Teatro Ponchielli, 13 juin

Pour sa 42e édition, le Festival Monteverdi de Crémone s’ouvre sur une production d’Il ritorno d’Ulisse in patria (1640), portée par l’éloquente mise en scène de Davide Livermore et la direction inspirée de Michele Pasotti. Si la scénographie s’impose par la force de sa vision, la direction musicale séduit par le raffinement de ses couleurs et l’inventivité érudite de ses choix. Dès le lever de rideau, l’intelligence de l’approche scénique se révèle dans une appropriation rigoureuse du livret de Giacomo Badoaro, une direction d’acteurs quasi chorégraphique, et une lisibilité poétique peu commune.

Elle s’enracine dans l’esthétique du néoréalisme italien, auquel Livermore rend un hommage explicite en convoquant les univers de Visconti (La terra trema) et de Rossellini (Stromboli), où Ithaque devient un monde âpre, dépouillé, à la fois mythique et étrangement familier. De cette filiation naissent des images d’une acuité saisissante : la nudité exposée, presque déchirante, de L’Umana Fragilità ; la brutalité latente des prétendants, piégés par leur convoitise alors qu’ils dépouillent La Fortuna pour mieux séduire Pénélope ; ou encore l’épure visuelle des tableaux conçus par Eleonora Peronetti – décors, accessoires, vidéos –, où la mer, les reliefs, le palais composent un théâtre sobre et tendu, au service des forces morales et symboliques qui irriguent le récit. Cette cohérence visuelle doit également à la qualité esthétique des costumes d’Anna Verde, d’une élégance expressive sans ostentation, ainsi qu’à la beauté des éclairages d’Antonio Castro, dont les clairs-obscurs sculptent l’espace avec une grande précision dramatique.

La distribution, majoritairement italienne, enchante par sa verve déclamatoire, son naturel et l’énergie de ses incarnations. Mauro Borgioni campe un Ulisse d’autorité tranquille : dès sa première apparition, il s’impose par un chant ductile, modelé avec finesse et profondeur. Margherita Sala incarne une Penelope bouleversante, portée par une voix charnelle, vibrante et intensément habitée. Parmi les autres interprètes notables, citons le lyrisme ample de Luigi De Donato (Il Tempo / Nettuno), le piquant de Giulia Bolcato (Amore / Giunone), l’aplomb de Valentino Buzza (Giove), la présence fiévreuse d’Arianna Vendittelli (Minerva), l’engagement de Chiara Osella (L’Umana Fragilità), la candeur vibrante de Jacob Lawrence (Telemaco), sans oublier le retour inattendu de Livermore lui-même sur scène, dans le rôle d’Iro, incarné avec une aisance jubilatoire.

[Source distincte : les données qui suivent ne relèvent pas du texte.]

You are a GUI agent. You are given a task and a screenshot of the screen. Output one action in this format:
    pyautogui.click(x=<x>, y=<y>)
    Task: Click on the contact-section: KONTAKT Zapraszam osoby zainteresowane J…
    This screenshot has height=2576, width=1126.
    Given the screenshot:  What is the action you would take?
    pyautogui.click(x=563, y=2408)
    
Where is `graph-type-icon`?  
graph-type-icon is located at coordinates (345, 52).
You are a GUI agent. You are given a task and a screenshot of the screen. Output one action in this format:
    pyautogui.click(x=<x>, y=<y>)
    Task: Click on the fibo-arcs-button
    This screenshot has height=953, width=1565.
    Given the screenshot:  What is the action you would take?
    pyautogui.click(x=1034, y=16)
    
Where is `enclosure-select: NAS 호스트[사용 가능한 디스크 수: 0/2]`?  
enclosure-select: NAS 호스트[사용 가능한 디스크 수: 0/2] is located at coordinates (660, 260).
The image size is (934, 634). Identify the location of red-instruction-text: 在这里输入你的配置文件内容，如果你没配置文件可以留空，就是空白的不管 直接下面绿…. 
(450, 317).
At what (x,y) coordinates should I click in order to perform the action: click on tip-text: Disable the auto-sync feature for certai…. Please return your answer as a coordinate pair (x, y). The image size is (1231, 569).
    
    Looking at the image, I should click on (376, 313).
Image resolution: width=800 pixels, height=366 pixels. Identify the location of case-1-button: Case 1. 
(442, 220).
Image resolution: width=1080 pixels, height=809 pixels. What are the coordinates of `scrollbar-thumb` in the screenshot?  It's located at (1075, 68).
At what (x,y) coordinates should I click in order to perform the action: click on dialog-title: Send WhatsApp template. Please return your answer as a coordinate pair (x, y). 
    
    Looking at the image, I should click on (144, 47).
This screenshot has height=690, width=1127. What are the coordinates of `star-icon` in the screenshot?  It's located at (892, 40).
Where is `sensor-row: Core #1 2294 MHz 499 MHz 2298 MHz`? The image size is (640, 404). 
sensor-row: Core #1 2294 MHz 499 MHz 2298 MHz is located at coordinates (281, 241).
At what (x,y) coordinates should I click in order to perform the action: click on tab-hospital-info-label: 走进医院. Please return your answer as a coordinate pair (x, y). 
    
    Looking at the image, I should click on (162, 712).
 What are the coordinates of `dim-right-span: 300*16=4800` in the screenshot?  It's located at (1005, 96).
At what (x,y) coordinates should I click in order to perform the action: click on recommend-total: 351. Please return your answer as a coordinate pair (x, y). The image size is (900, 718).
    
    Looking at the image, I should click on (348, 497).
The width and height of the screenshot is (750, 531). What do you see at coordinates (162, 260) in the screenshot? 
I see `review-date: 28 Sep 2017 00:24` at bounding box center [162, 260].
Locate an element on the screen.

Sur le plan musical, Michele Pasotti embrasse la partition de Monteverdi avec une passion manifeste. Il opte pour un instrumentarium généreux, laissant s’épanouir des timbres capiteux qui trouvent un écrin idéal dans l’acoustique du Teatro Ponchielli. Là où certains puristes s’en tiennent à l’effectif originel – six à neuf instruments –, Pasotti, à l’instar de nombreux chefs contemporains, convoque une vingtaine d’instruments (cornet, dulciane, flûte, harpe, lirone, orgue, régale), offrant un tissu orchestral plus opulent, sans jamais trahir l’esprit du compositeur. Au contraire, cette densité sonore accrue permet aux chanteurs d’explorer de nouvelles inflexions, d’affirmer leurs appuis et de marier les timbres à loisir.

Quelques coupures à l’acte II ne nuisent ni à la cohérence ni à la clarté du propos dramatique. En revanche, l’ajout final d’un chœur probablement tiré d’un motet apparaît plus discutable, tant il amoindrit l’impact intime du duo amoureux conclusif. Rien, cependant, ne vient entamer la remarquable fluidité de ce spectacle, à la fois dense et d’une tenue artistique exemplaire.